Questions over effectiveness of Safeguard Mechanism
March 27, 2018
The Clean Energy Regulator has reported that all 154 'responsible emitters' under the Safeguard Mechanism of the National Greenhouse and Energy Reporting scheme met their requirements in the first full year of the safeguard mechanism, although 16 industrial sites breached their emissions limits and had to buy carbon credits to cover them. This is despite the fact that 48 companies had been allowed to increase their emissions baselines.
The Safeguard Mechanism commenced on 1 July 2016, and applies to all facilities that emit more than 100,000 tonnes carbon dioxide equivalent (CO2-e) emissions in a financial year, with the first reporting period ending 30 June 2017. These facilities are in the electricity, mining, oil and gas, manufacturing, transport, and waste sectors and are jointly responsible for around half of Australia’s annual emissions.
Emissions were reported to the Clean Energy Regulator on 31 October 2017, and responsible emitters had until 28 February 2018 to surrender Australian carbon credit units (ACCUs) if their emissions were above their baseline.
As at 31 October 2017, there were 154 responsible emitters identified with one or more large facilities, resulting in 203 facilities having legislated obligations under the safeguard mechanism for the 2016–17 reporting year.

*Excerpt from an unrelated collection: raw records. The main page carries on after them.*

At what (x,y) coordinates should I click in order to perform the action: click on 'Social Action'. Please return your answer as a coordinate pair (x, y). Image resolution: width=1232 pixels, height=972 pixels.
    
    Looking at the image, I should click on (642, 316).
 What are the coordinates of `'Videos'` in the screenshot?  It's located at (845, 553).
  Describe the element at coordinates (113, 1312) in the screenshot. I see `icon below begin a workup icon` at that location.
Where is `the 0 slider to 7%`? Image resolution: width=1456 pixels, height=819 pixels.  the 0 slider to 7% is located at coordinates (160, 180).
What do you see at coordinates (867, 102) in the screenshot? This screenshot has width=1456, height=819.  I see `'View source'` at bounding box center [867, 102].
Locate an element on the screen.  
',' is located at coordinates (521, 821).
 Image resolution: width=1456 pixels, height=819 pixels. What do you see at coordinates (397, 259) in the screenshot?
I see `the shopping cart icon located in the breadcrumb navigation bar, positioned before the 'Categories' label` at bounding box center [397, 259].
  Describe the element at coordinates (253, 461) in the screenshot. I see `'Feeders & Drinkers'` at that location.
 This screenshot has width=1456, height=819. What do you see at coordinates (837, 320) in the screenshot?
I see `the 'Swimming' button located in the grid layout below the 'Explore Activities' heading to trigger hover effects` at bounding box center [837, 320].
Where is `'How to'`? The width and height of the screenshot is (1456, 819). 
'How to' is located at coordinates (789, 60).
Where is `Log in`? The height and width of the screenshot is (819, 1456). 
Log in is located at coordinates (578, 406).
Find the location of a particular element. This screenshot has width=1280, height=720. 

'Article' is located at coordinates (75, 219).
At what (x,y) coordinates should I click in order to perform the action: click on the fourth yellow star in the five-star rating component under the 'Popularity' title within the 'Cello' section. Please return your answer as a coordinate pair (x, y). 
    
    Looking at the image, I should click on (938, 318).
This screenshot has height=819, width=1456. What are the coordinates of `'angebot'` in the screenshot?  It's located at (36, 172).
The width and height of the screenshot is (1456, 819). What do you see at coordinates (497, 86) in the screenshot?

Facilities who reported emissions above their baseline had a range of options to meet their obligations under the safeguard mechanism including applying for a calculated baseline, baseline variation or multi-year monitoring period, or surrendering ACCUs to offset their emissions.
The biggest purchasers of credits were miners Anglo Coal (133,104 tonnes worth at the Capcoal mine in Queensland), Glencore (81,851 tonnes at the Tahmoor coalmine in NSW) and Rio Tinto (68,305 at the Alcan Gove bauxite mine in Arnhem Land).
Energy energy and emissions advisory firm, RepuTex, last month reported that 57 industrial facilities, across 48 companies, had been given permission to increase their emissions baselines under the Safeguard Mechanism, potentially allowing an additional 22 million tonnes of carbon dioxide equivalent (Mt CO2/e) increases per annum.
“Reported baselines therefore act as a limit in name only, with companies largely free to ‘choose their own cap’, with no penalty or requirement to offset emissions increases.”
Following last year's Climate Change Policy Review, the Federal Government is proposing changes to the Safeguard Mechanism, in particular changes to the current baseline setting arrangements to allow for business growth.
A consultation paper was released last month outlining the changes, and submissions are due by March 30.
Reputex estimates that emissions from facilities covered by the mechanism will reach 30 per cent above 2005 levels by 2030 – an increase of 16 per cent since the scheme began in July 2016.
Reputex Executive Director, Hugh Grossman said the government was giving more flexibility for large emitting companies rather than tighter compliance.